Las grandes ciudades peruanas han visto incrementada muy rápidamente su población. Se ha acentuado el proceso de proletarización de la sociedad indígena y rural, que ha formado gigantescas barriadas de viviendas informales permanentemente inacabadas que siembran de pardo ladrillo y viales de tierra los cerros de Lima, Arequipa o Trujillo. De ahí procede la creciente inseguridad que se percibe en los barrios acomodados. El nuevo orden neoliberal lleva consigo una descomposición cultural brutal porque transforma a las personas en meros factores productivos al albur de los vaivenes de la economía privada. Las estructuras tradicionales se colapsan y la respuesta cultural está marcada por el orden de valores y representaciones de un sistema de medios de comunicación que está ética y estéticamente subordinado a la lógica neoliberal, individualista, consumista y violenta.
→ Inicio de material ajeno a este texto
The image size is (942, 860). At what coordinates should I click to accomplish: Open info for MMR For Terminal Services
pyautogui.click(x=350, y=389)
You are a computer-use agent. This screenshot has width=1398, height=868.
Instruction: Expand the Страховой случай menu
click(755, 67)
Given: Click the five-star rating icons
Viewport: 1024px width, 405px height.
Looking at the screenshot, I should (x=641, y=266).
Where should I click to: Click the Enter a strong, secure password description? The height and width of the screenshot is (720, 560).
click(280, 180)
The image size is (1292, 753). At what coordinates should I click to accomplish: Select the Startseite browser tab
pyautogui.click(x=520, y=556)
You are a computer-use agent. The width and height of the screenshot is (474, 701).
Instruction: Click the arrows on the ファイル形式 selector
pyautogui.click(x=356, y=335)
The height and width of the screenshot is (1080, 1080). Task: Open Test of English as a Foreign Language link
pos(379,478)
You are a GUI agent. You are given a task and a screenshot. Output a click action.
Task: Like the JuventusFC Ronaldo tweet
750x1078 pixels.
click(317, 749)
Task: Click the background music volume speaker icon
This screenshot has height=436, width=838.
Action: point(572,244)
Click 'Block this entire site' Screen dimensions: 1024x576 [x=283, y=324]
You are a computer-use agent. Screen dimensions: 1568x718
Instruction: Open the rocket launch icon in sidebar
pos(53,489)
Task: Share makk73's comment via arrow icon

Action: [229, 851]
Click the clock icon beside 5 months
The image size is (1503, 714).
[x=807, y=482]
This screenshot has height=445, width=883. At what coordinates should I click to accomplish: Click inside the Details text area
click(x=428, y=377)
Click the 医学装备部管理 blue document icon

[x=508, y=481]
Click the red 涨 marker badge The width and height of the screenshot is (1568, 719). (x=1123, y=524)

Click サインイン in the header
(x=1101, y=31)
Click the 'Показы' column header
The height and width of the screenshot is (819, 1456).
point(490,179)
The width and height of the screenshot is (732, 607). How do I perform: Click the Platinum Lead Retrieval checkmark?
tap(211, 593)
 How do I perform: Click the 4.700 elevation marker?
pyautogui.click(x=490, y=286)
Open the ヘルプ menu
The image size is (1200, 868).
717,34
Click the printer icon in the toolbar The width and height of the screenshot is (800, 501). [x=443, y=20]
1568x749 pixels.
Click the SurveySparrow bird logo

Cuando en Venezuela se produjo el caracazo, la explosión violenta de las capas populares embrutecidas tras una década de neoliberalismo, en Perú aún no habían salido de la resaca del nacional populismo (por llamarlo de algún modo) de Velasco Alvarado. Hoy, gracias a década y media de chavismo, en Venezuela se han reducido de manera notoria la desigualdad social y la pobreza. Sin embargo, esto no ha bastado para reducir la violencia. Los estragos culturales del neoliberalismo constituyen un camino sin retorno cuyo daño colateral más notorio es el deterioro generalizado de las condiciones de la convivencia ciudadana.

¿Cuánto tiempo vamos a tardar en ver los letreros de “peligro, cerco eléctrico” en España? La Europa alemana ha tomado ese camino desde hace tiempo, y las cifras mediocres de mejoría macroeconómica ni por asomo ilustran el proceso de deterioro institucional, cultural y social en el que nos están insertando a martillazos.

(*) Javier Mestre (Madrid, 1967) es profesor de Lengua y Literatura y escritor. En 2014 publicó su segunda novela, Made in Spain (Caballo de Troya).